Niki pauses, and then nods. She doesn’t make to say anything else, so Ranboo continues. “I can’t tell if that means I’m neither, though, or… or if I’m both of them? I don’t know if you can do that, but… maybe that’s it? I don’t know.”
“There are a lot of ways to be nonbinary, Ranboo,” Niki says.
“I don’t want to stop being a boy, though.”
“Some people are bigender,” xe explains. “They identify as a boy and a girl. Other times it’s fluid, so a man sometimes, a woman sometimes, and neither sometimes. Or… some people are apathetic to it, where anything is fine for them.”
“It doesn’t feel like I’m apathetic,” Ranboo tries to explain. “It feels bad when someone calls me a girl, but… only when they’re hostile about it, I think. And I felt good wearing a skirt, but I feel good wearing pants, too. I just… but I don’t like what my body looks like, like my actual, um, parts. But I like being a boy and I like being a girl, I think I just-” oh. Oh, is it maybe that…
“Ranboo?”
“I think I just… like it when people know,” he says. “That I’m both. That… that I want people to know I’m a guy, but that maybe I’m… a girl, too.”
“That makes sense,” Niki agrees. “That makes perfect sense.”
“Maybe I’m a girl, too,” Ranboo repeats, a little quieter, more incredulously.
“These next couple of days, we have a lot to talk about,” Niki says. “There’s a lot we have to do to keep you safe, and to make sure we go over everything and take care of everything. That being said, I think… I think maybe you and I deserve to go on a little shopping trip.”
“A… a shopping trip?”
“Yes.” A smile forms on Niki’s face, larger than Ranboo’s seen the entirety of today. And far, far more genuine. “We are definitely different skirt sizes, after all.”
“Oh,” Ranboo lets out, not really intending to, but he feels something… warm, in his chest, all of a sudden. He hasn’t felt warm since… since everything happened, but… this feels like before. On the 28th, looking at himself in the mirror, in the skirt, and… “We’re going to get me skirts?”
“Among other things, I think,” Niki begins listing. “You need shirts to match, and more jewelry, and maybe a dress…”
“I don’t think I like dresses,” Ranboo says, but he’s smiling. He’s smiling so much, but it doesn’t hurt, and he probably looks really stupid but he’s smiling because- because-
Because even if he has to go to jail after all of this, and even if his life falls apart, and even if he never recovers from anything and he has to get sent into a psych ward, even if the worst possible thing aside from the worst possible thing that just happened happens,
someone wants to see him, Ranboo Beloved, and stay.
“So we won’t get you dresses,” Niki agrees, eyes watching the way Ranboo’s face brightens. “I think skirts will look nice on you, anyway.

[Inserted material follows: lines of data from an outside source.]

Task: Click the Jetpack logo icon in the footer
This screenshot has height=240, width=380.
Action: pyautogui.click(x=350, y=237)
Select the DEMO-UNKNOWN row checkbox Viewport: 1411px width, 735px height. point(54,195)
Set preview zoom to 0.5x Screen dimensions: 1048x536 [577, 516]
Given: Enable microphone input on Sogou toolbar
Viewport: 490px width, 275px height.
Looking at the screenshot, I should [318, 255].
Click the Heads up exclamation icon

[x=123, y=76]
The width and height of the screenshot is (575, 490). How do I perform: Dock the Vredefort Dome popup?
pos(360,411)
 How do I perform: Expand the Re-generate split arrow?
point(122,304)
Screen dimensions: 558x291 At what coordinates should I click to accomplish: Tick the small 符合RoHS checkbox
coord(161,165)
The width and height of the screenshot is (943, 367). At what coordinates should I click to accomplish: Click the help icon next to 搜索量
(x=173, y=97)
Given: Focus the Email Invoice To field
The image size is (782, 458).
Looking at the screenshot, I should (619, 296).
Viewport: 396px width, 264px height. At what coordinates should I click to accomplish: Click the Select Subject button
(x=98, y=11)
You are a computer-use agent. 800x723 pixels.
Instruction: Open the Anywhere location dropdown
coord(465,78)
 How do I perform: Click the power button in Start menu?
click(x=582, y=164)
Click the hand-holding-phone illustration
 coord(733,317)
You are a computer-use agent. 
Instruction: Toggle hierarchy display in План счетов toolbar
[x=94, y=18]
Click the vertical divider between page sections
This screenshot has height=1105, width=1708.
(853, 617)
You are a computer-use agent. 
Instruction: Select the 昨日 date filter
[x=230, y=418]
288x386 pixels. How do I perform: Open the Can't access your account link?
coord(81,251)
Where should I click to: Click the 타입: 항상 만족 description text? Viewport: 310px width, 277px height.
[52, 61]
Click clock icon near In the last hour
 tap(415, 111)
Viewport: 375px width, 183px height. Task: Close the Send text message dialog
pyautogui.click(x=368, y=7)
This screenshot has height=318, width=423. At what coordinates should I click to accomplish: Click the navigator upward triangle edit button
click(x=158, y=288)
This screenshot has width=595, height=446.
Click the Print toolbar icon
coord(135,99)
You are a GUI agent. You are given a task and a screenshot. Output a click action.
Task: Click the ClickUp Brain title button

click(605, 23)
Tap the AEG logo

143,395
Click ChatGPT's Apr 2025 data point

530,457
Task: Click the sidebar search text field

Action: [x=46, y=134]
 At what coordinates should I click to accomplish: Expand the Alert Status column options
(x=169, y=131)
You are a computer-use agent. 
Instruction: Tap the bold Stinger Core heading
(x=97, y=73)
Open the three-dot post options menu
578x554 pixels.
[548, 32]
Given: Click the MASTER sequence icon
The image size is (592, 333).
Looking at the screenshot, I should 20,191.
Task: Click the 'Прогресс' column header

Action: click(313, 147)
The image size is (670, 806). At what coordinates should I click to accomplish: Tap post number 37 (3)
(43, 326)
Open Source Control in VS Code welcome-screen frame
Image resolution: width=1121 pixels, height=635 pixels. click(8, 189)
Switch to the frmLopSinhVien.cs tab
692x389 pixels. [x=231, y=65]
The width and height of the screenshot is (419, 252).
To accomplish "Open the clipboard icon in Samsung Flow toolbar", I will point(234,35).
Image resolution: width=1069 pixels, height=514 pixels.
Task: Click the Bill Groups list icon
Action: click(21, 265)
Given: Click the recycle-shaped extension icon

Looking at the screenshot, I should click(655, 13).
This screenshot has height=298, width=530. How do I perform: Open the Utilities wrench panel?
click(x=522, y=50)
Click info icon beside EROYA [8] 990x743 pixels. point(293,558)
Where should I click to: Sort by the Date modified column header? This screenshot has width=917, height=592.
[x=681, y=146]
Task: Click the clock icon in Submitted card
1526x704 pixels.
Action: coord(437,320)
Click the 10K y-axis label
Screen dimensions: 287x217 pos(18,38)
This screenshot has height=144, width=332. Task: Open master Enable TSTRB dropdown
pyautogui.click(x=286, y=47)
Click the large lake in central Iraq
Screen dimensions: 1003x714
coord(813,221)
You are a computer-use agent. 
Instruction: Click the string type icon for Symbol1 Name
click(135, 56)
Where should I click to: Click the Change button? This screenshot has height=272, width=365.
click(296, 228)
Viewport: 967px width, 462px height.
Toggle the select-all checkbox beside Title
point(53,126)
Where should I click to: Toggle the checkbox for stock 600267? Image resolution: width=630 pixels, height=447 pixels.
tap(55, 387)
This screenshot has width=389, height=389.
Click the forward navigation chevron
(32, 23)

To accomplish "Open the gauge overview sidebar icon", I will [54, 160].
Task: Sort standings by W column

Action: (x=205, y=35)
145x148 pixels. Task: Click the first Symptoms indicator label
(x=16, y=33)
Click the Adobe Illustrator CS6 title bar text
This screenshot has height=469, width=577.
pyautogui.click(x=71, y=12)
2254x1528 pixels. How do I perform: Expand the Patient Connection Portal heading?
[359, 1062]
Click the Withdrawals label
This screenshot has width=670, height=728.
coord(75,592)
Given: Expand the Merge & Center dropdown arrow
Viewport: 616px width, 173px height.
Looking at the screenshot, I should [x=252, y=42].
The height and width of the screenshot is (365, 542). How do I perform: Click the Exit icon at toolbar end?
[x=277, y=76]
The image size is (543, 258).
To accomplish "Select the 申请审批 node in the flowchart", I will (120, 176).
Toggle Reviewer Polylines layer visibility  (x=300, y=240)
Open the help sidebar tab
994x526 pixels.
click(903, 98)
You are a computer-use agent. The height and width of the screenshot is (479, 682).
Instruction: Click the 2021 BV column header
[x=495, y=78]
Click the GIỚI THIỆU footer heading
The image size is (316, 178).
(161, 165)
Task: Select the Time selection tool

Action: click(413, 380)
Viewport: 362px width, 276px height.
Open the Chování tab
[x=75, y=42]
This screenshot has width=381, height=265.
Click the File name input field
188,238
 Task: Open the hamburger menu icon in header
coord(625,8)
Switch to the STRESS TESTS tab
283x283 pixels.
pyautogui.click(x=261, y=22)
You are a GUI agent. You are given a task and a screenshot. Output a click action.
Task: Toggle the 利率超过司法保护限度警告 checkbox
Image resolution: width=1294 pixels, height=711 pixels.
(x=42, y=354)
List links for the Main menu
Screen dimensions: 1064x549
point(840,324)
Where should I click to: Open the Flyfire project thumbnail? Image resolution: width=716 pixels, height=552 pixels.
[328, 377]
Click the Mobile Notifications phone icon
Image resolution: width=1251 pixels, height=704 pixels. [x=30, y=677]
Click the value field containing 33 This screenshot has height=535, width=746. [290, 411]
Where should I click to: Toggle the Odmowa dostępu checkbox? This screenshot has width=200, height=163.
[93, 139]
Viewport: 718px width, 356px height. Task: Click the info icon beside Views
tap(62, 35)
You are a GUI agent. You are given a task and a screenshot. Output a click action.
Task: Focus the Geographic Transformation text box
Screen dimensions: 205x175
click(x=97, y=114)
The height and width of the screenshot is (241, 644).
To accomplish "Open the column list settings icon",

We can buy a few of different sizes, or, we’ll want to thrift them, and decide-”
Ranboo barely feels his legs when he gets up and wraps his arms around Niki, almost collapsing against her. She lets out a surprised sound, her face now buried against his arm, and she had been in the middle of saying something-
-but she wraps her arms around him, so tight it almost hurts, and she keeps holding him even when Ranboo starts to shake, whispering over and over again, “Thank you.”
“Ranboo,” xe says, fondly, “you don’t have to thank me for this. For you, anything, always. Always .”
“Should this even be happening?” Ranboo asks, filter decaying at the edges. “After everything, Niki, I tried to-”
“Because of everything, in spite of everything, since everything that has happened has happened…” Niki sighs, and holds him tighter. “... you deserve this. It’s going to take a very long time, Ranboo, to sort everything out, and it’s going to be hard, but. You deserve for someone to see you the way you want to be seen.”
And in the arms of someone who wants him to be okay, someone who can guide him ahead without the bruising force of the man who would have sooner ruined him than seen him achieve this level of happiness…
… Ranboo finds himself wanting to try , even if it’s just for a minute longer- a second longer- than he wished for himself, in the throes of calling Tommy, in the throes of losing Dream.
Ranboo finds himself wanting to be here, in this moment, even if it’s just for a second.
And steadily, the sun peeks through the window blinds, and the apartment fills itself with light.